Introduction
This recipe is intended for streaming ASR on very low cost devices, with model parameters in the range of 1-2M. It uses a small convolutional net as the encoder. It supports CTC and transducer decoding, and supports both phone and BPE lexicons. For transducer model with phone lexicon, only decoding methods with LG can be used.
The encoder consists of a subsampling layer followed by a stack of Conv1d-batchnorm-activation-causal_squeeze_excitation blocks, with optional skip add. To reduce latency (at the cost of slightly higher WER), half of the blocks uses causal convolution.
A few remarks:
-
Phone lexicon works better than BPE for CTC decoding (with HLG) but worse for transducer decoding. A possible explanation is that when the decoder failed to output the correct phone it can't be remedied by the external LM.
-
SpecAugment is not helpful for very small models as they tend to underfit.
-
Squeeze-and-excitation module worked like a charm! To make it causal I changed the global average pooling layer to a moving average filter, so only historical context is used.
You can find pretrained models, training logs, decoding logs, and decoding results at: https://huggingface.co/WeijiZhuang/icefall-asr-librispeech-pruned-transducer-stateless8-2022-12-02
Small encoder
The small encoder uses 10 layers of 1D convolution block with 256 channels, no skip connections.
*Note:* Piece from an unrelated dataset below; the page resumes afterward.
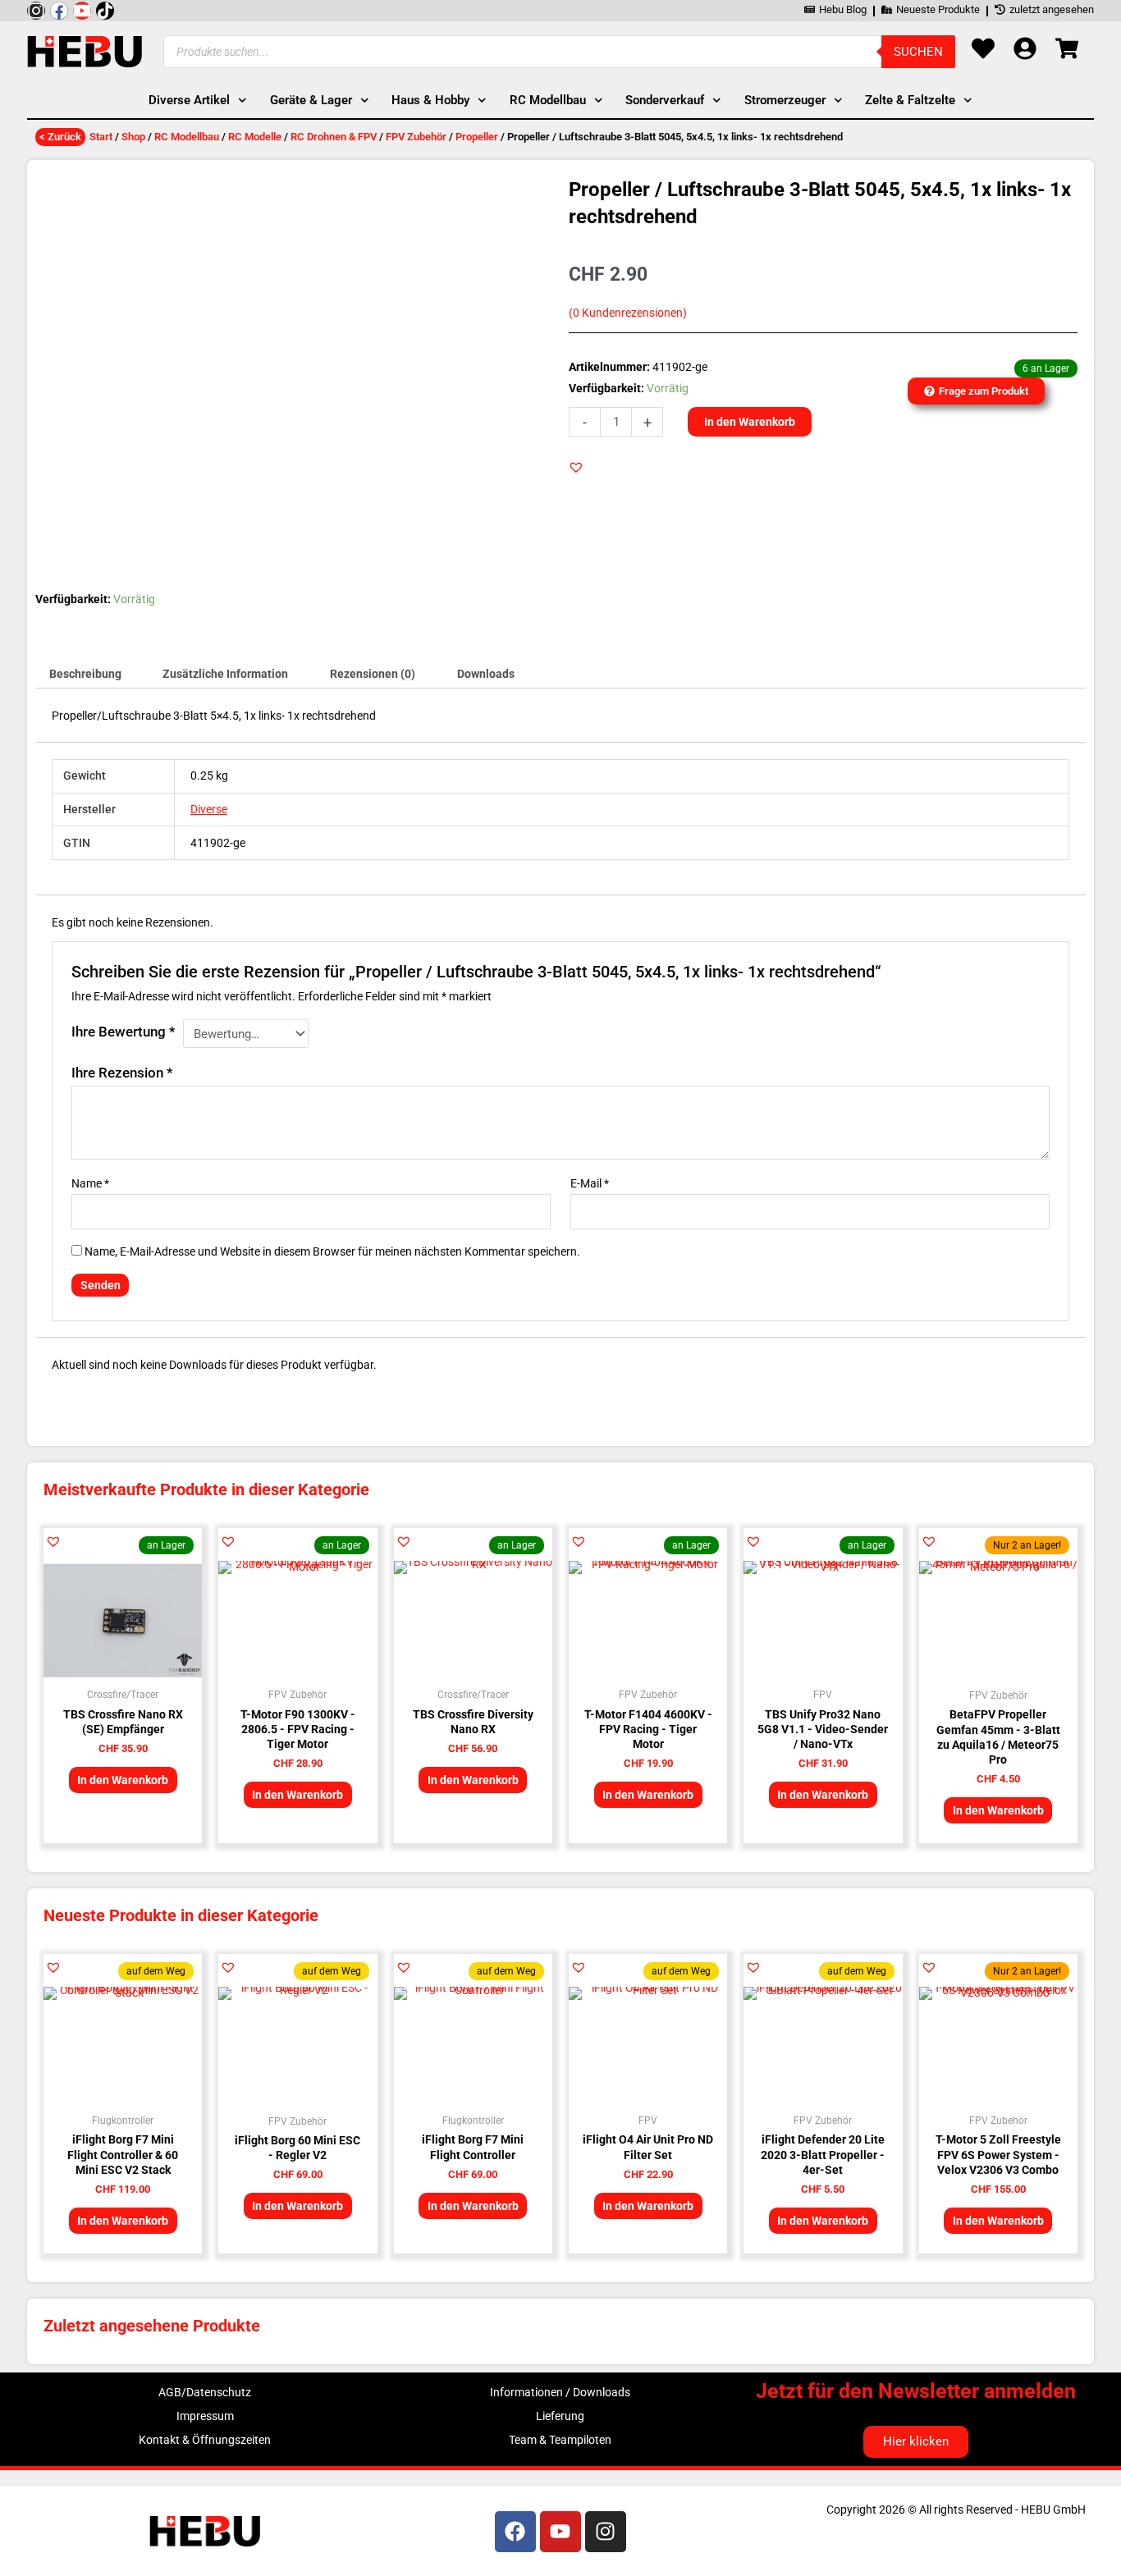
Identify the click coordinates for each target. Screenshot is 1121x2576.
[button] (576, 467)
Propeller (476, 136)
Algorithmic latency is 280ms. Multiply-add ops for the encoder is 22.0Mops.
CTC decoding with phone lexicon
Total parameters: 1073392 Parameters for CTC decoding: 865816
test-clean | test-other | comment | |
---|---|---|---|
1best | 9.68 | 24.9 | --epoch 30 --avg 2 |
nbest-rescoring | 8.2 | 22.7 | --epoch 30 --avg 2 |
Transducer decoding with BPE 500 lexicon
Total parameters: 1623264 Parameters for transducer decoding: 1237764
test-clean | test-other | comment | |
---|---|---|---|
greedy_search | 14.47 | 32.03 | --epoch 30 --avg 1 |
fast_beam_search | 13.38 | 29.61 | --epoch 30 --avg 1 |
modified_beam_search | 13.02 | 29.32 | --epoch 30 --avg 1 |
Middle encoder
The middle encoder uses 18 layers of 1D convolution block with 300 channels, with skip connections. Algorithmic latency is 440ms. Multiply-add ops for the encoder is 50.1Mops.
CTC decoding with phone lexicon
Total parameters: 1073392 Parameters for CTC decoding: 865816
test-clean | test-other | comment | |
---|---|---|---|
1best | 9.68 | 24.9 | --epoch 30 --avg 2 |
nbest-rescoring | 8.2 | 22.7 | --epoch 30 --avg 2 |
Transducer decoding with BPE 500 lexicon
Total parameters: 2735794 Parameters for transducer decoding: 2350294
test-clean | test-other | comment | |
---|---|---|---|
greedy_search | 10.26 | 25.13 | --epoch 30 --avg 2 |
fast_beam_search | 9.69 | 23.58 | --epoch 30 --avg 2 |
modified_beam_search | 9.43 | 23.53 | --epoch 30 --avg 2 |